Thursday, June 21, 2012

Achilles & Patroclus

Madeline Miller won this year's Orange Prize for her book "The Song of Achilles" which I have just finished reading. I know there are criticisms of it, especially that by Daniel Mendelsohn in the NY Times but I found it engaging and entertaining. I recommend it to everyone. Joanna Trollope, chair of the judges for the prize said, ""This is a more than worthy winner - original, passionate, inventive and uplifting. Homer would be proud of her."

Much has been said by the author of finding the right way to express the voice of Patroclus in a lyrical not an epic mode. I think the voice succeeds.



The Iliad, from which the story of Achilles derives, can be dated to 750BCE with elements in it five hundred years older.

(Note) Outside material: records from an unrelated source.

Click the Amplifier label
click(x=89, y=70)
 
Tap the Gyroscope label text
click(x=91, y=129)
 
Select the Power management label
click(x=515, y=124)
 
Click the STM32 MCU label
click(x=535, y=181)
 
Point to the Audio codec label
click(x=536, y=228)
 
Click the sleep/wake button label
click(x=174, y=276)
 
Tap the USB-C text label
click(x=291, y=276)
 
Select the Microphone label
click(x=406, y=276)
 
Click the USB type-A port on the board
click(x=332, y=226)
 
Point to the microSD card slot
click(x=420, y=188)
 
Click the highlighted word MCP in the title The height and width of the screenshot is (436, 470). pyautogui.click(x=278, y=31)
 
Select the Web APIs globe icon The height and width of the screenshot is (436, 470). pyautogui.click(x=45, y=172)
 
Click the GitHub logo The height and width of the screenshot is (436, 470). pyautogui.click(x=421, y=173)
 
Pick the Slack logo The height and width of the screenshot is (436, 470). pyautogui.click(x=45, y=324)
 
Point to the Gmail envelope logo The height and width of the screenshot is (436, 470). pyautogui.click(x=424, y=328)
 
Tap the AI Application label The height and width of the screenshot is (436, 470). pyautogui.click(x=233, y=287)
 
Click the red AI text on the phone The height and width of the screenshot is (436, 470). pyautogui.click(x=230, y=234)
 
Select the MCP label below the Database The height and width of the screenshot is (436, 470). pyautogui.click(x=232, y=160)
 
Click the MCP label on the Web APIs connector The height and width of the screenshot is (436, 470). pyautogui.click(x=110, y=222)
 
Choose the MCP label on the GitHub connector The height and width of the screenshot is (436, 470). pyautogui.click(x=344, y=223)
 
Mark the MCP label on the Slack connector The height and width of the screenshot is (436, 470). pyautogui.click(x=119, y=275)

Since the distinction between myth and history was made only in the 5th C BCE with writers like Herodotus and Thucydides, many people thought that the mythos that made up the Iliad had taken place.

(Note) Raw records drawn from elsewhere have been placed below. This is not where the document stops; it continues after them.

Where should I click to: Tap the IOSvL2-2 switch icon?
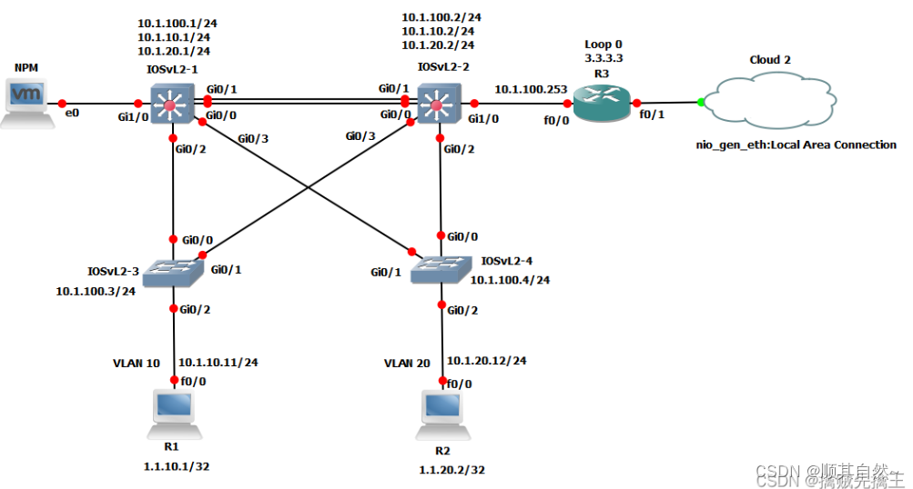pos(438,105)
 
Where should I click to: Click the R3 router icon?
pos(601,104)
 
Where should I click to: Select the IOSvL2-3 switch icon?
pos(172,269)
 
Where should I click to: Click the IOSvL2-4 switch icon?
pos(441,267)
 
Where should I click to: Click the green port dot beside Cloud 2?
pos(701,103)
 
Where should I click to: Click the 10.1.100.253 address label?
pos(531,89)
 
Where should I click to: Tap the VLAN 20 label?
pos(406,363)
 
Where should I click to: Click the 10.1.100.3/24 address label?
pos(96,291)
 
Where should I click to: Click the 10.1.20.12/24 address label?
pos(486,360)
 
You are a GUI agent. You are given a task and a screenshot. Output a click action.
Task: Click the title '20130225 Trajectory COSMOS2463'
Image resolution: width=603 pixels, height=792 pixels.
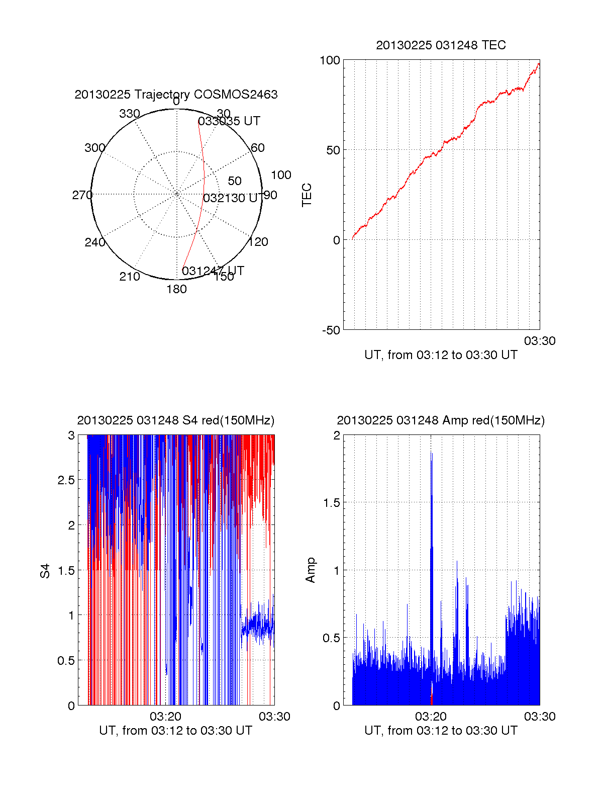pos(176,95)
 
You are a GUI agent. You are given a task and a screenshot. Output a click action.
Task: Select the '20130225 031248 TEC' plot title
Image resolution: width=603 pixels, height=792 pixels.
pos(441,45)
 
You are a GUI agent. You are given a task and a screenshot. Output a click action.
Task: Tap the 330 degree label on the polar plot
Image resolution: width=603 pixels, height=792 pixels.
pos(129,114)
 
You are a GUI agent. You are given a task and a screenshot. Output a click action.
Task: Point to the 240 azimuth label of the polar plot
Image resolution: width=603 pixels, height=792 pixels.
pos(95,242)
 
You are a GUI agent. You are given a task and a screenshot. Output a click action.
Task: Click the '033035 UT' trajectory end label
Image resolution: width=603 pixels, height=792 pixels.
pos(229,121)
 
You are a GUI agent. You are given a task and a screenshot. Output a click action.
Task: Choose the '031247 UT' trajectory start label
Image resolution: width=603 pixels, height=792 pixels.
pos(213,271)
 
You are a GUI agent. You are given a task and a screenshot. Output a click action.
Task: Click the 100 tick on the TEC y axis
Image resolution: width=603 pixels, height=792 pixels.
pos(330,60)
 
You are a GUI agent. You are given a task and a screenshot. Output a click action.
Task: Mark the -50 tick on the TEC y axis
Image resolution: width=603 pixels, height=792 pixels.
pos(331,330)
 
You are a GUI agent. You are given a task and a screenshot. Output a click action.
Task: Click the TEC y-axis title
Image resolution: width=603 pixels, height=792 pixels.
pos(307,195)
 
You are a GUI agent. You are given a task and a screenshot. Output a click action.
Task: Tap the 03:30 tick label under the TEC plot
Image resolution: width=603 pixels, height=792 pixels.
pos(540,341)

Rewriting stories like that of the Iliad from the Classical World isn't new but when it's done so well that the reader wants to re-read the original, then surely, the re-write has been done well. Madeline Miller talks about giving Patroclus a voice in her writing:

In the past years, I have read some truly stunning ones, including Zachary Mason’s The Lost Books of the Odyssey, Margaret Atwood’s Penelopiad and David Malouf’s Ransom. Not one of these authors seeks to supplant Homer, but to engage and illuminate him. They do what adaptation does at its very best: stand brilliantly on its own, while inspiring a fresh look at the original. And there is absolutely nothing lazy about any of it – all those works show how the authors steeped themselves in the source material, and how thoughtfully they approached it. Besides, if I had been thinking straight from the beginning, I would have realised that some of my favourite ancient authors are themselves adapters – Virgil’s Aeneid is based on the Iliad and Odyssey, and Ovid’s Metamorphoses draws on everyone from Homer to Virgil himself.